ИСХОДНЫЙ ТЕКСТ =
•••••

Читаем «Ловите голубиную почту…». Письма (1940–1990 гг.) полностью

Лишь в три часа 1 января Надежду Яковлевну перевезли из морга в церковь (маленькая такая, возле Речного вокзала) и там оставили на ночь. В одиннадцать часов 2-ого января – отпевание. Собралось несметное множество народу, для этой церкви чрезмерное и удивительное, в каком-то смысле – радостное, утешительное. Затем, в два часа, – Старое Кунцевское кладбище, где людей стало еще больше. Место на кладбище устраивали интригами через Литфонд, и хоронильщик этот, давно уж мне известный своей резвостью и глупостью, повелел, едва вошли на кладбище: вот здесь ставим на каталку, здесь забиваем и катим. Народ возроптал, мужчины подняли открытый гроб, очень сплотившись – скользко; шел редкий мрачный снег.

За гробом шли юные и молодые люди и пели положенное церковное – к ужасу хоронильщика: он бегал вокруг, озирался и бормотал: к чему это? зачем это? И вдруг возопил: «Стойте! Где каталка? Кто последний видел каталку?» Скорбная, прекрасная процессия продолжала свое пение и движение. Судьба каталки – темна. Украл кто-нибудь?

•••••

ЗАПИСИ НАБОРА ДАННЫХ =
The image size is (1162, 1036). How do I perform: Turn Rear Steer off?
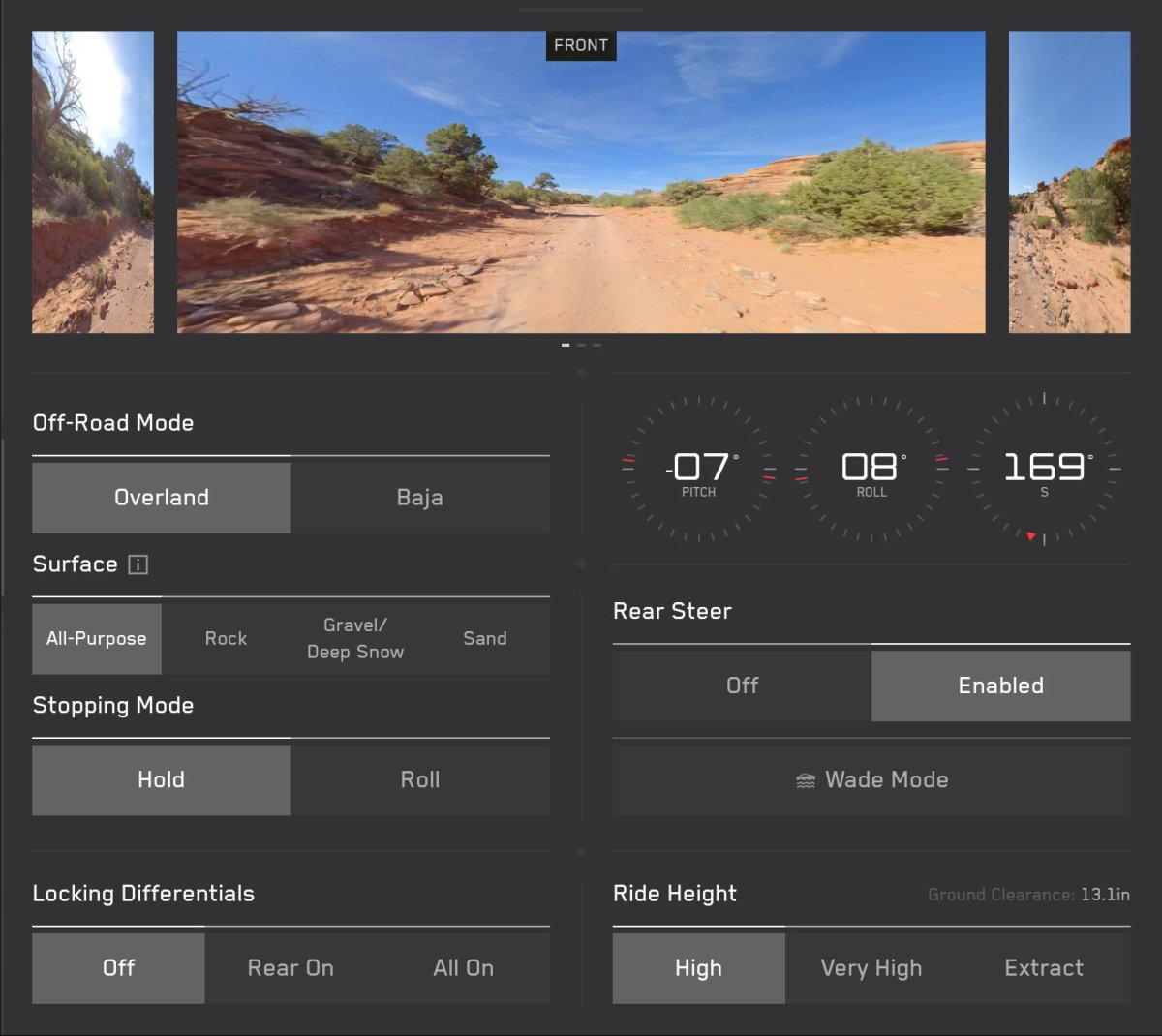coord(742,686)
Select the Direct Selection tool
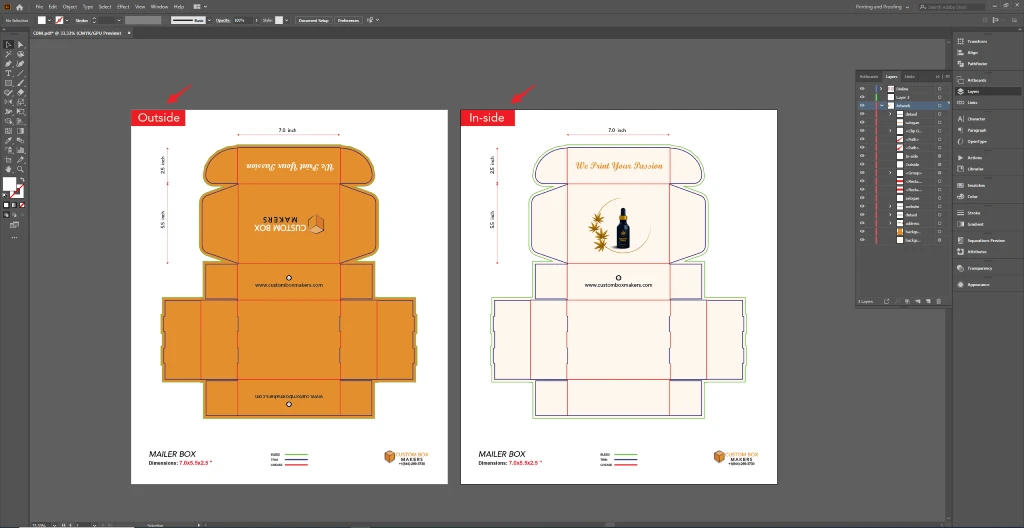Viewport: 1024px width, 528px height. coord(20,45)
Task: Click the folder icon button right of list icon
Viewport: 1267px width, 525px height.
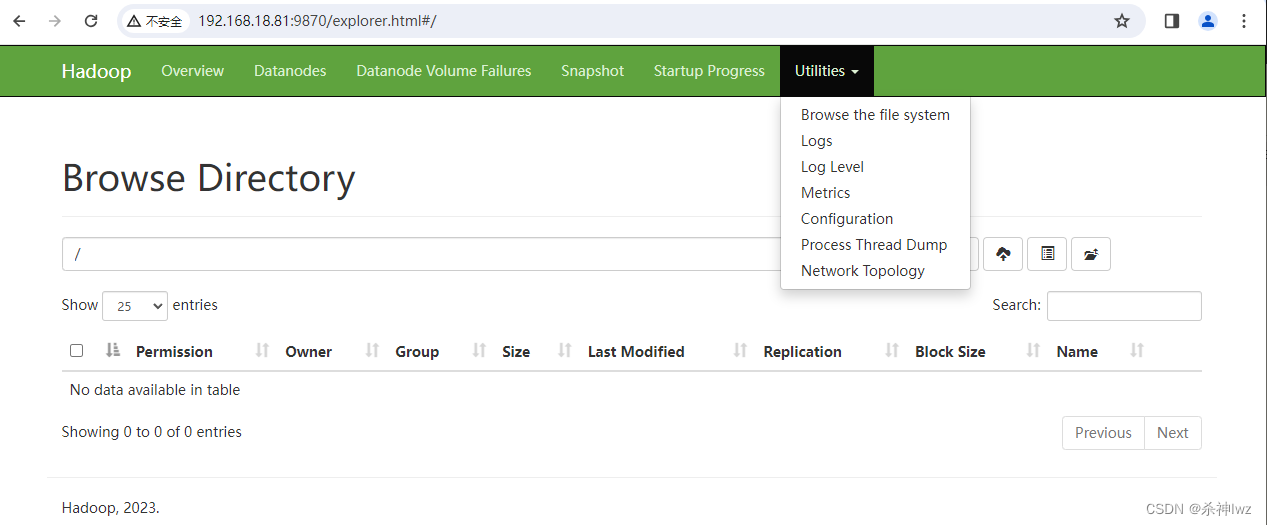Action: 1091,254
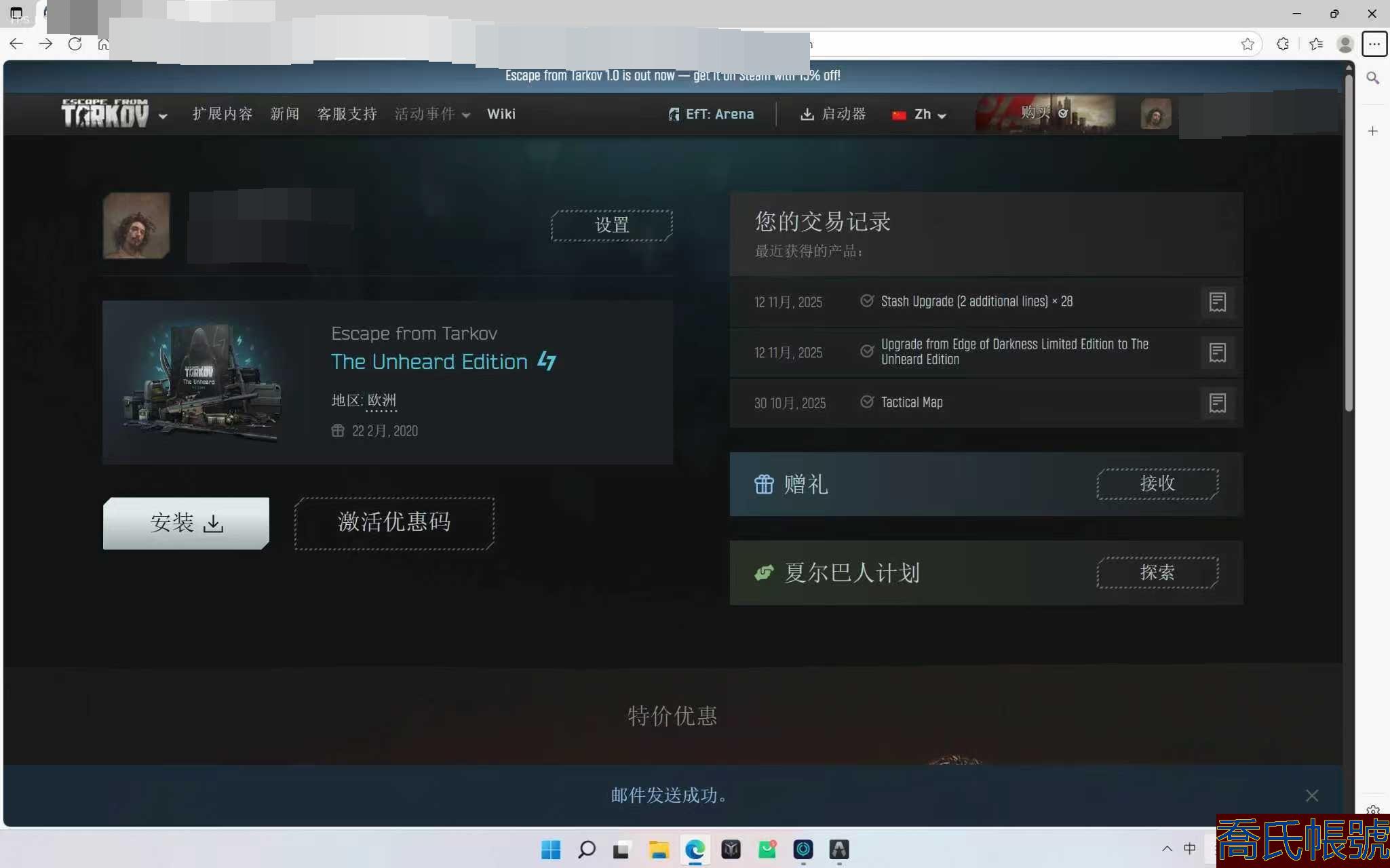
Task: Open the 客服支持 menu item
Action: [347, 114]

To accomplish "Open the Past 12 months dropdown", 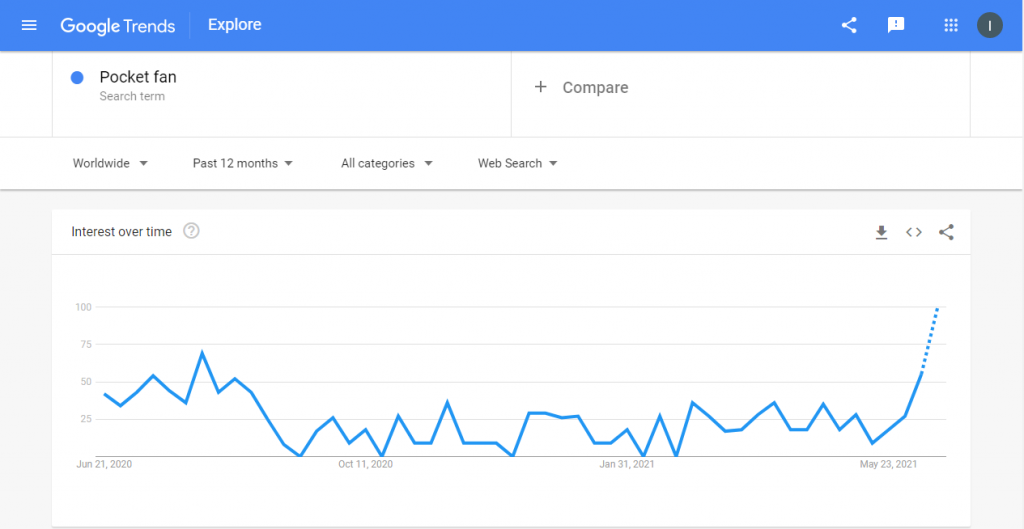I will point(242,163).
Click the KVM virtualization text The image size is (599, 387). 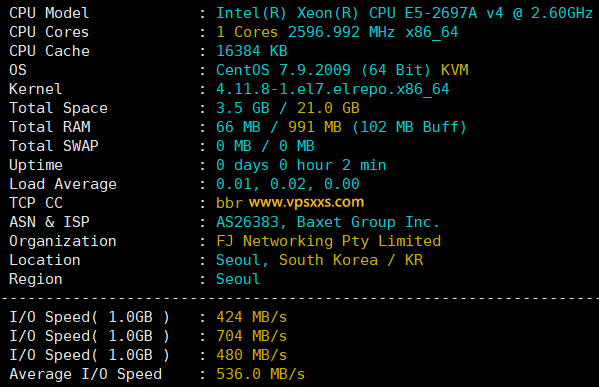pos(455,70)
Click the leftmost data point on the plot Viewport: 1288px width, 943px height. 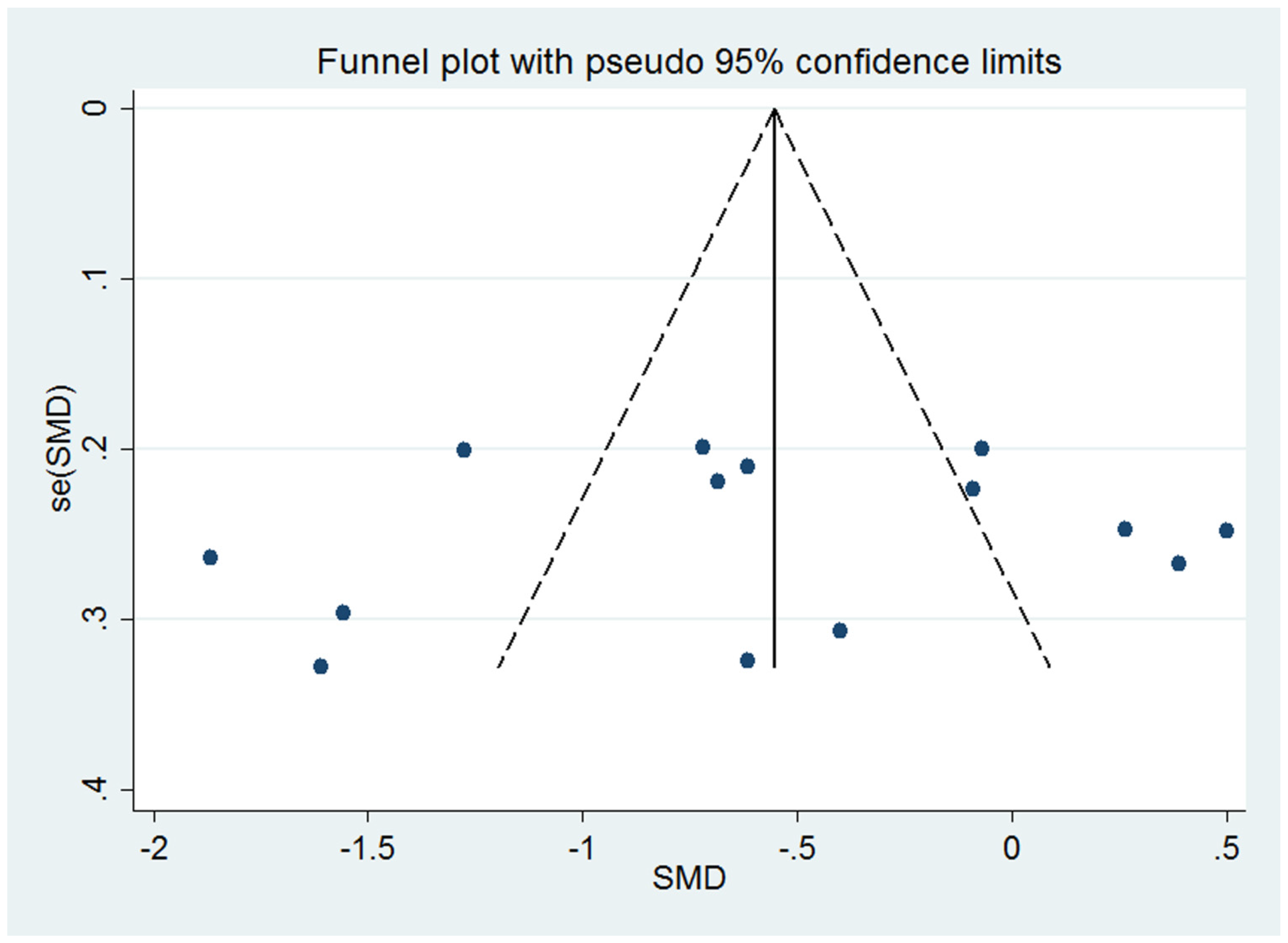pyautogui.click(x=210, y=557)
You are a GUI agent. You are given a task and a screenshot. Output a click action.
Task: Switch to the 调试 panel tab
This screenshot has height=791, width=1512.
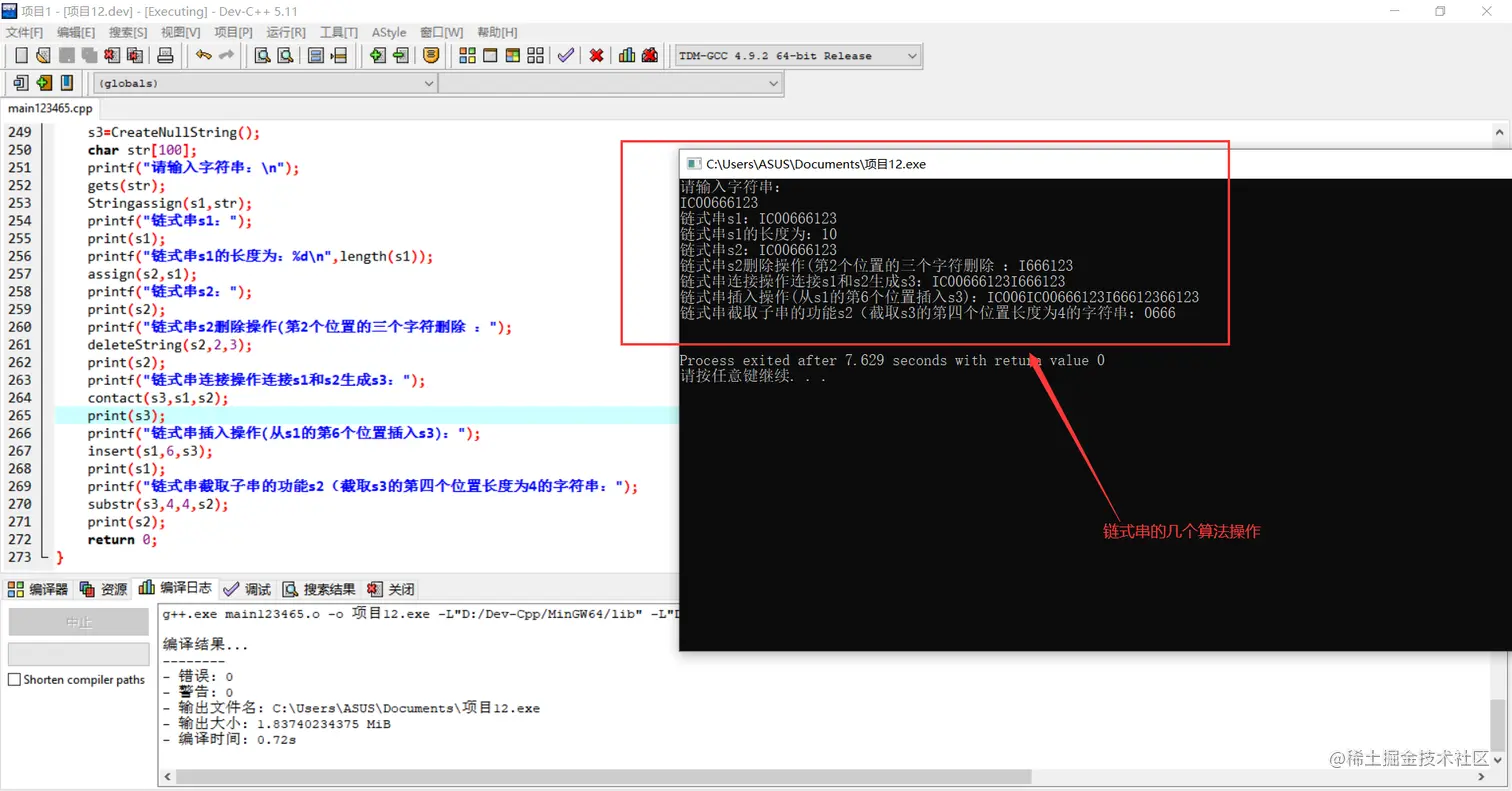click(246, 588)
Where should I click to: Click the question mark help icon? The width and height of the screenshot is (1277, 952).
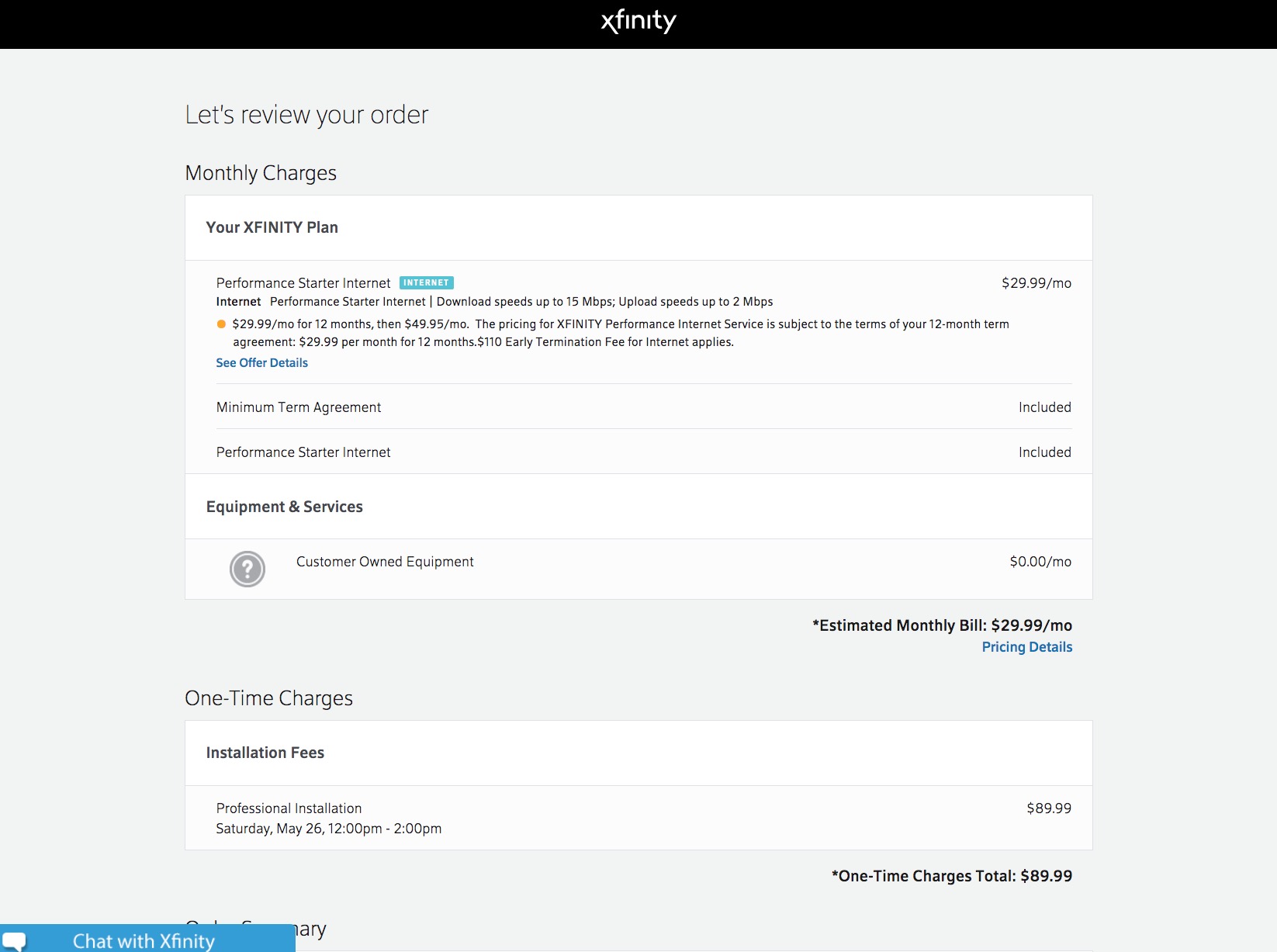click(247, 569)
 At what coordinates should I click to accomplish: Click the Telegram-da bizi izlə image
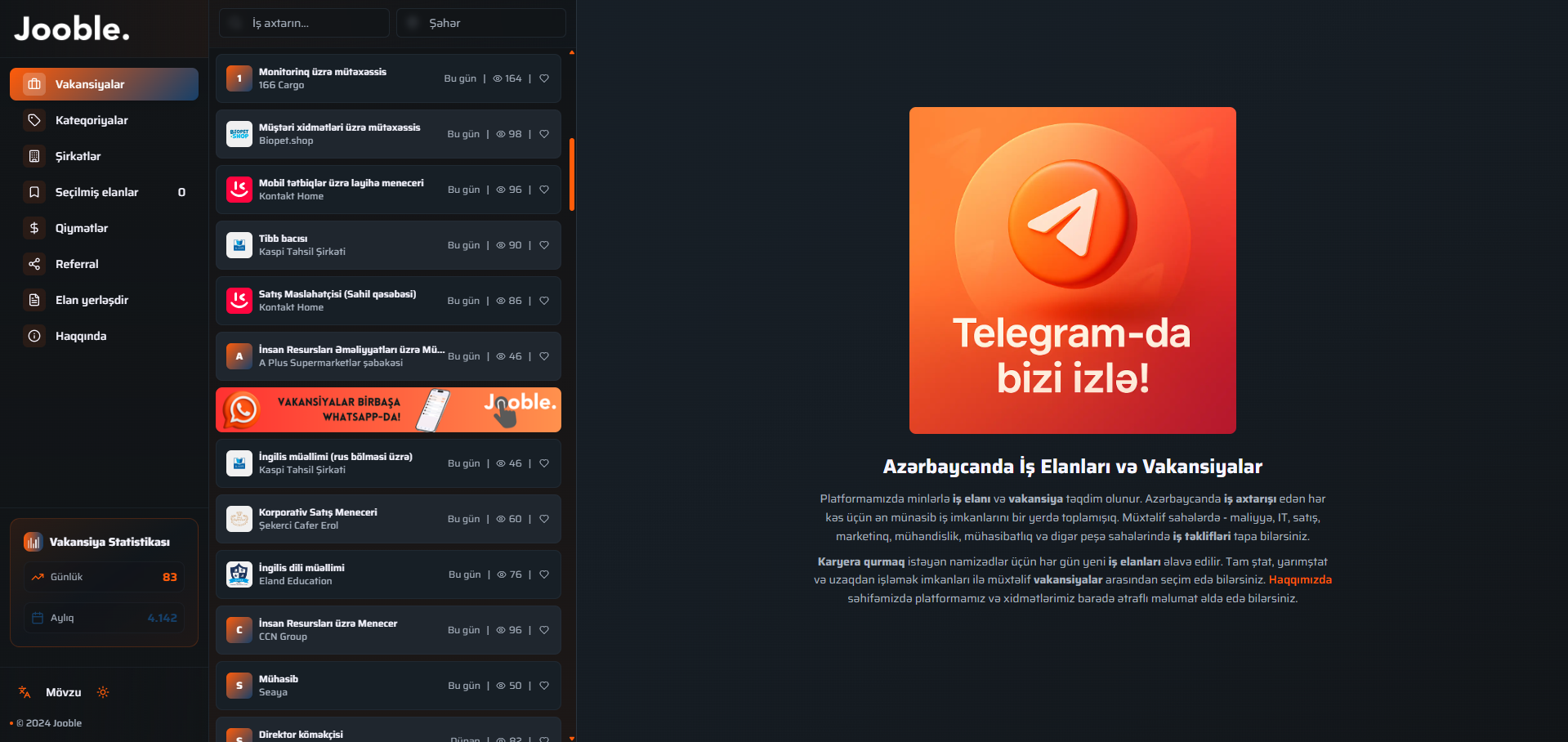coord(1072,270)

•••••

ЧТО СДЕЛАТЬ =
a) На каком кладбище хоронили Надежду Яковлевну, судя по тексту о её похоронах?
b) Напишите продолжение текста о похоронах Надежды Яковлевны, начав сразу после его последнего предложения.

ОЖИДАЕМЫЕ ОТВЕТЫ =
a) На Старом Кунцевском кладбище.

b)
Повернули к могиле. Процессии пришлось двоиться, троиться, делиться на множество течений, люди наполняли эту часть кладбища, но не могли подступиться к отверстой могиле. Пение продолжалось, и лишь поющие точно знали, сколько оно будет длиться. Могильщики явно этим тяготились. Наконец, гроб опустили в могилу, посыпалась земля. И вдруг вихрь налетел и сотряс вершины деревьев – так грозно и громко, что все люди подняли к небу лица и потом многозначительно переглянулись.

Это множество людей производило (наверно, на каждого из них) большое, благородное, но и несчастное впечатление: вот, не вышло по-вашему про одинокого человека; вообще ничего у вас не вышло, мы еще люди, и вот как нас много – да, но это все, что осталось.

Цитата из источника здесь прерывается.